— Begin —

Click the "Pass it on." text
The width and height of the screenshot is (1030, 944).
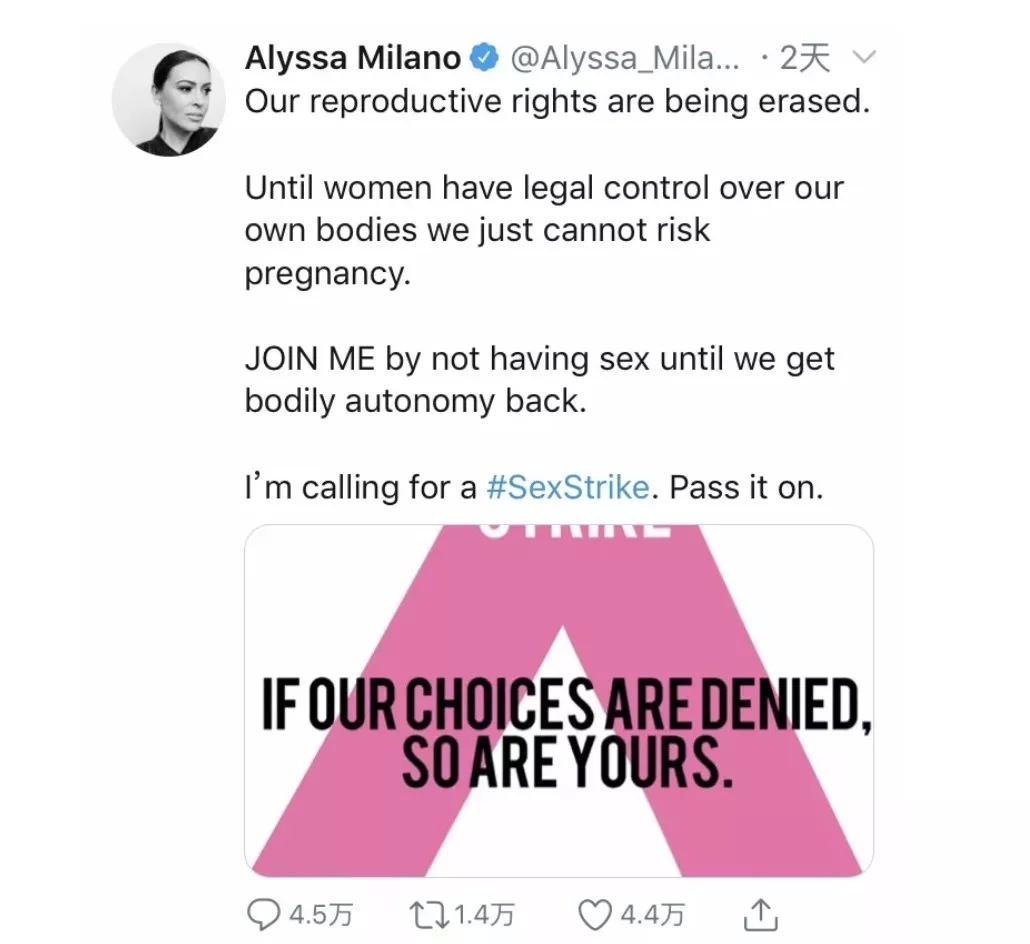pos(746,488)
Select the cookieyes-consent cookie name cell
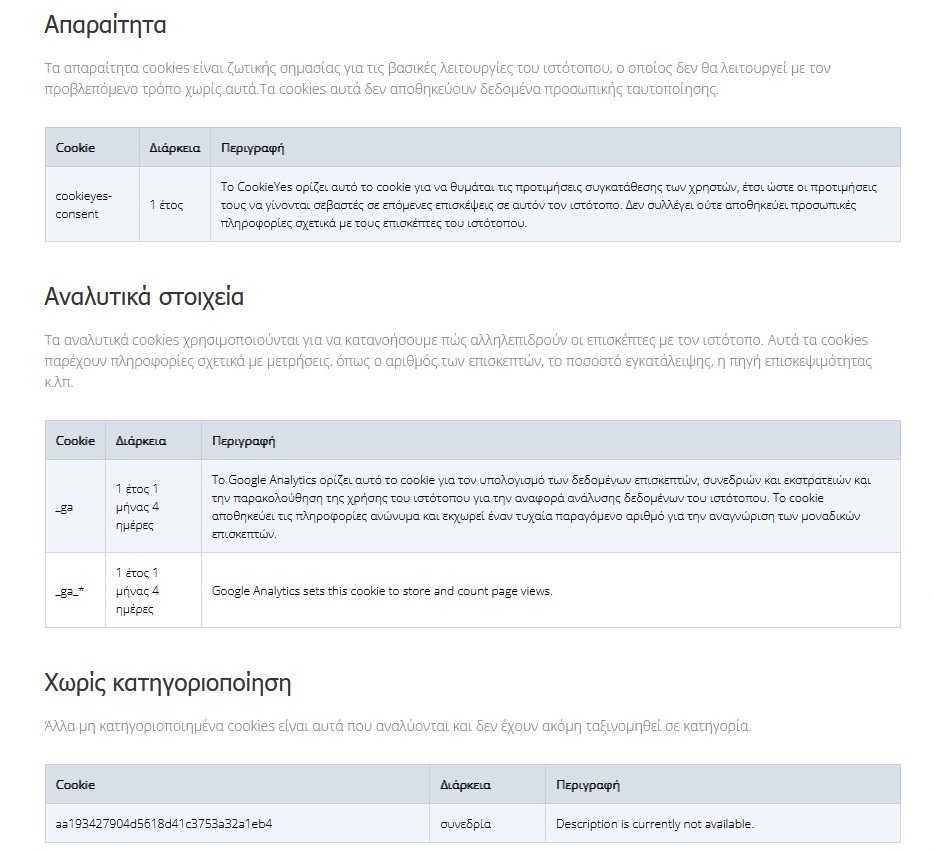934x852 pixels. point(92,204)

— End —

Convert the lines above into a Markdown table with a "Row" column for the row number and a "Line" column for the line, skipping any blank lines and leaving the pictures out.

> [The output]:
| Row | Line |
|---|---|
| 1 | Click the "Pass it on." text |
| 2 | The width and height of the screenshot is (1030, 944). |
| 3 | pos(746,488) |
| 4 | Select the cookieyes-consent cookie name cell |
| 5 | 934x852 pixels. point(92,204) |